Embedding Microservice with Prediction Guard¶
Prediction Guard allows you to utilize hosted open access LLMs, LVMs, and embedding functionality with seamlessly integrated safeguards. In addition to providing a scalable access to open models, Prediction Guard allows you to configure factual consistency checks, toxicity filters, PII filters, and prompt injection blocking. Join the Prediction Guard Discord channel and request an API key to get started.
This embedding microservice is designed to efficiently convert text into vectorized embeddings using the BridgeTower model. Thus, it is ideal for both RAG or semantic search applications.

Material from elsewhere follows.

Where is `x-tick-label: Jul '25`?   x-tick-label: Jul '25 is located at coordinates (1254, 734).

Note - The BridgeTower model implemented in Prediction Guard can actually embed text, images, or text + images (jointly). For now this service only embeds text, but a follow on contribution will enable the multimodal functionality.

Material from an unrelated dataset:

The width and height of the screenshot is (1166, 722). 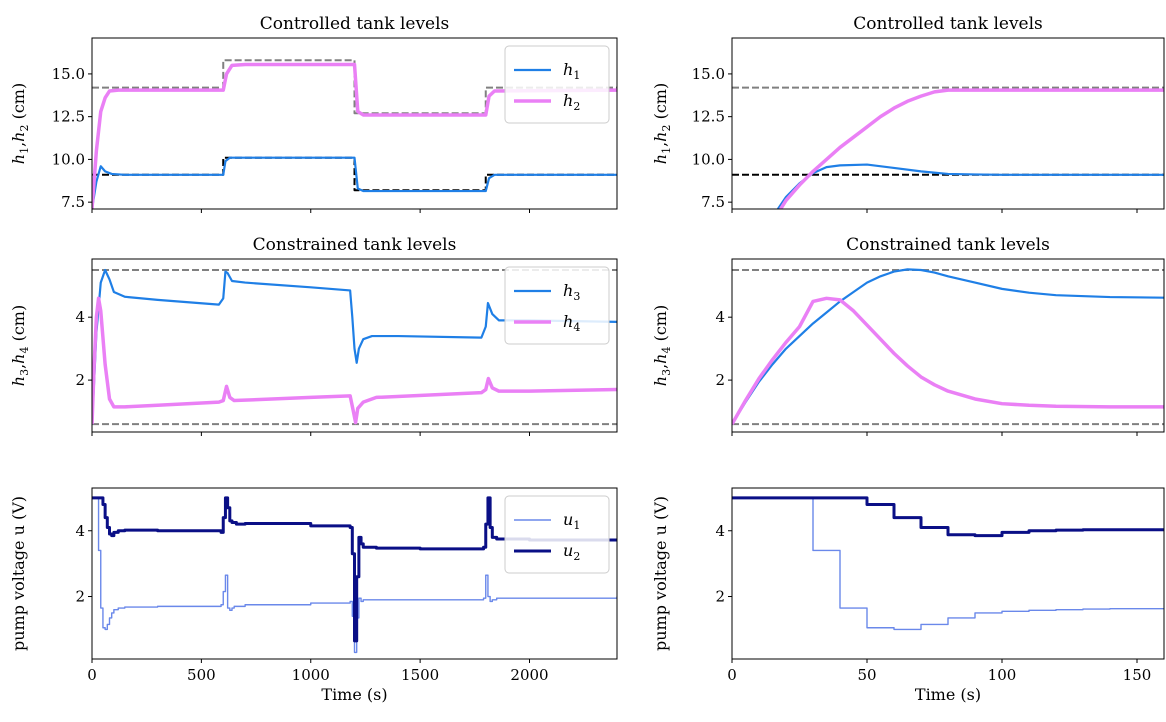 What do you see at coordinates (202, 675) in the screenshot?
I see `x-tick-label: 500` at bounding box center [202, 675].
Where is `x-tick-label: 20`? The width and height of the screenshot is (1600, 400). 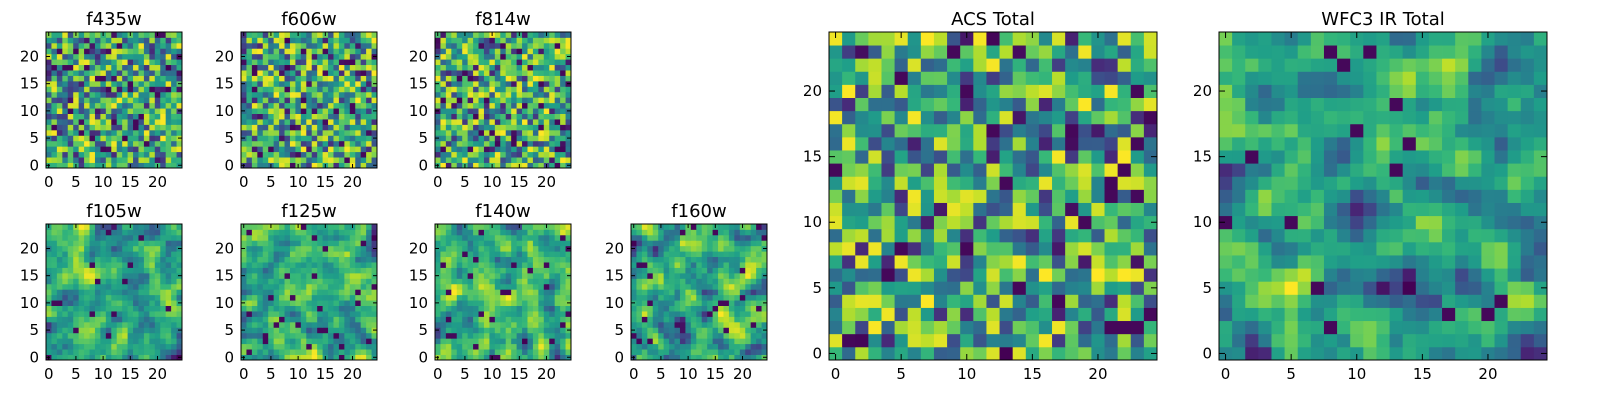 x-tick-label: 20 is located at coordinates (546, 182).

📦 1. Start Microservice with docker run
¶
🔹 1.1 Start Embedding Service with TEI¶
Before starting the service, ensure the following environment variable is set:
export PREDICTIONGUARD_API_KEY=${your_predictionguard_api_key}
🔹 1.2 Build Docker Image¶
To build the Docker image for the embedding service, run the following command:
cd ../../../
docker build -t opea/embedding:latest -f comps/embeddings/src/Dockerfile .
🔹 1.3 Start Service¶
Run the Docker container in detached mode with the following command:
docker run -d --name="embedding-predictionguard" -p 6000:6000 -e PREDICTIONGUARD_API_KEY=$PREDICTIONGUARD_API_KEY opea/embedding:latest
📦 2. Start Microservice with docker compose¶
You can also deploy the Prediction Guard embedding service using Docker Compose for easier management of multi-container setups.
🔹 Steps:
Set environment variables:
export PG_EMBEDDING_MODEL_NAME="bridgetower-large-itm-mlm-itc" export EMBEDDER_PORT=6000 export PREDICTIONGUARD_API_KEY=${your_predictionguard_api_key}
Navigate to the Docker Compose directory:
cd comps/embeddings/deployment/docker_compose/
Start the services:
docker compose up pg-embedding-server -d
📦 3. Consume Embedding Service¶
🔹 3.1 Check Service Status¶
Verify the embedding service is running:
curl http://localhost:6000/v1/health_check \
-X GET \
-H 'Content-Type: application/json'
🔹 3.2 Use the Embedding Service API¶
The API is compatible with the OpenAI API.
Single Text Input
curl http://localhost:6000/v1/embeddings \ -X POST \ -d '{"input":"Hello, world!"}' \ -H 'Content-Type: application/json'
Multiple Text Inputs with Parameters
curl http://localhost:6000/v1/embeddings \ -X POST \ -d '{"input":["Hello, world!","How are you?"], "dimensions":100}' \ -H 'Content-Type: application/json'
✨ Additional Notes¶
Prediction Guard Features: Prediction Guard comes with built-in safeguards such as factual consistency checks, toxicity filters, PII detection, and prompt injection protection, ensuring safe use of the service.
Multimodal Support: While the service currently only supports text embeddings, we plan to extend this functionality to support images and joint text-image embeddings in future releases.
Scalability: The microservice can easily scale to handle large volumes of requests for embedding generation, making it suitable for large-scale semantic search and RAG applications.